TASK DETAILS: After finding "Where should I" in the data, write out its line and all following lines without change, up to and including the last one. Leave out pictures.

[Extracted records]
= Beginning of Section =

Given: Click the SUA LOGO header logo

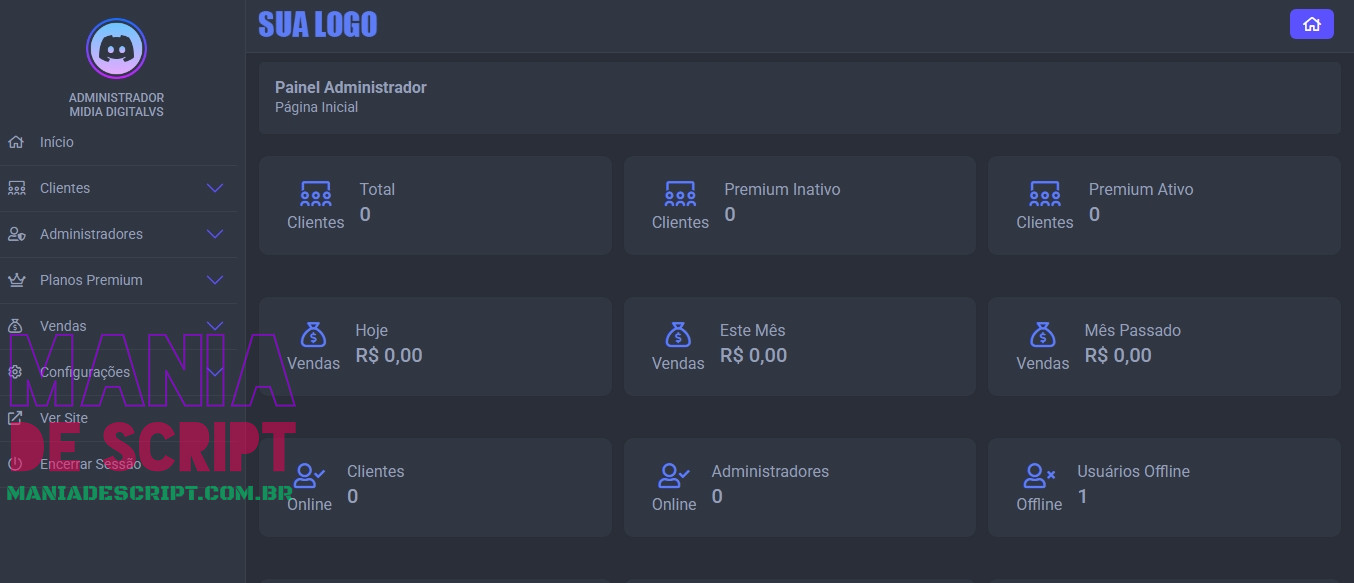Looking at the screenshot, I should click(x=317, y=24).
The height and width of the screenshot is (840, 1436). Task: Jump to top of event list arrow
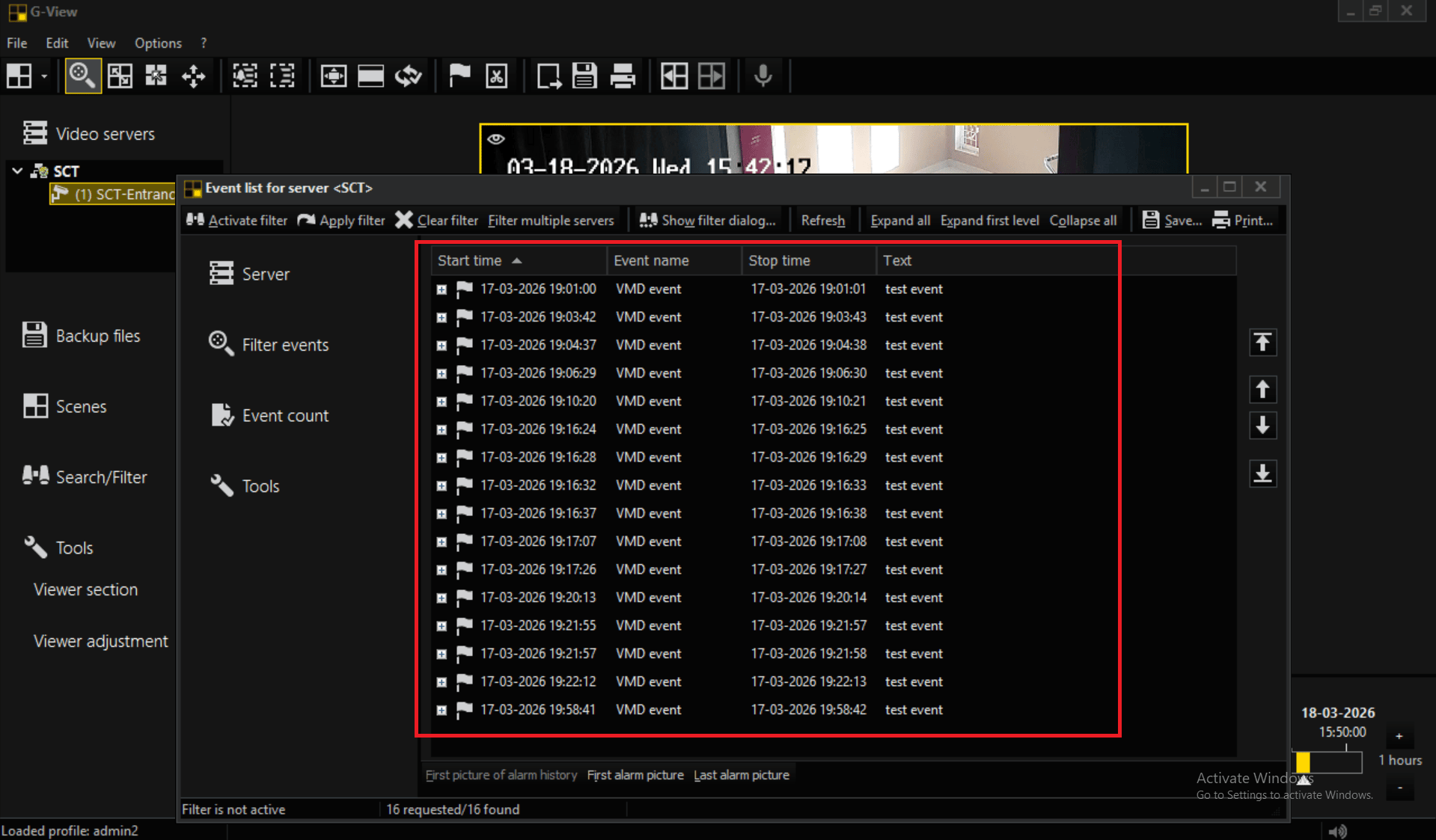tap(1262, 343)
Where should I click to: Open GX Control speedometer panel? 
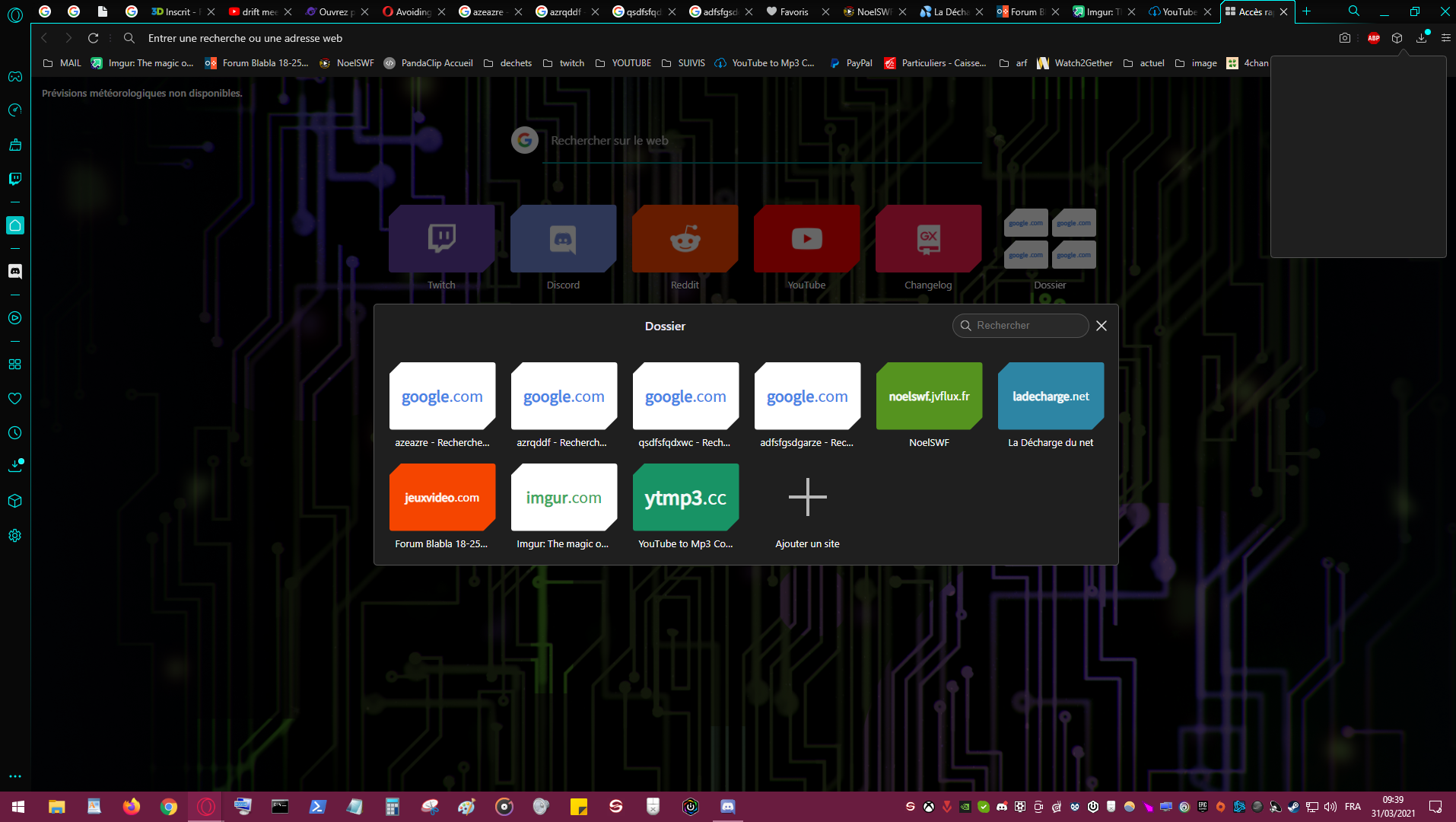[x=15, y=110]
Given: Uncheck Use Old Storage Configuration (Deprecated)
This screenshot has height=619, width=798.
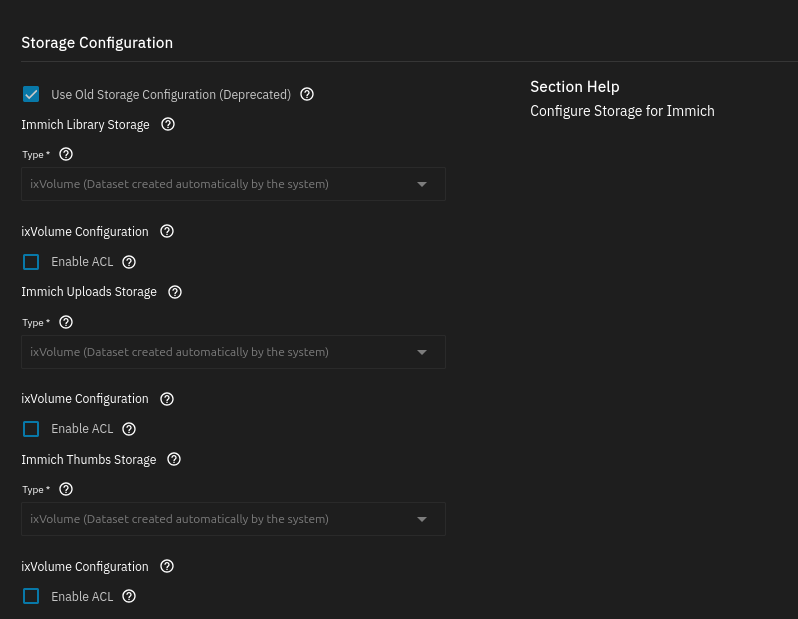Looking at the screenshot, I should click(31, 95).
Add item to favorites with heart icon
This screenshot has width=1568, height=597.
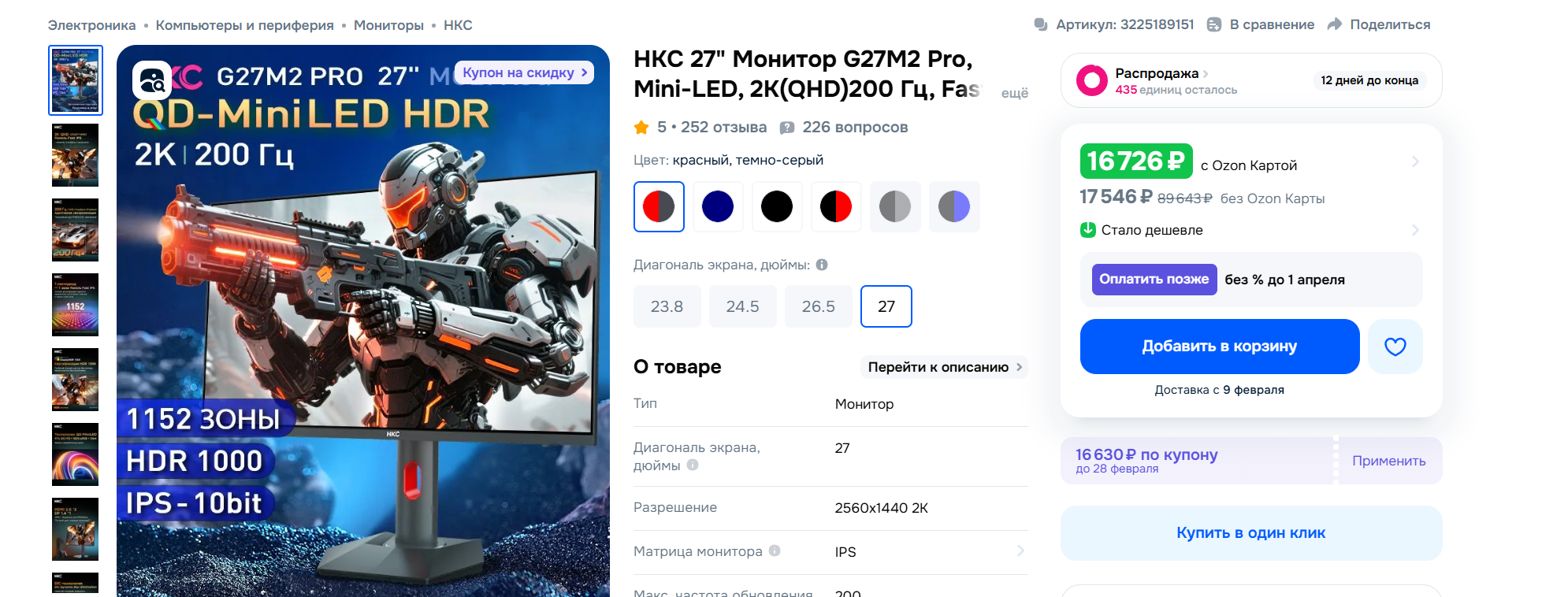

= End of Section =

ANSWER BELOW:
Where should I click to: Open GX Control speedometer panel? 
[x=15, y=110]
Given: Uncheck Use Old Storage Configuration (Deprecated)
This screenshot has height=619, width=798.
Looking at the screenshot, I should click(31, 95).
Add item to favorites with heart icon
This screenshot has width=1568, height=597.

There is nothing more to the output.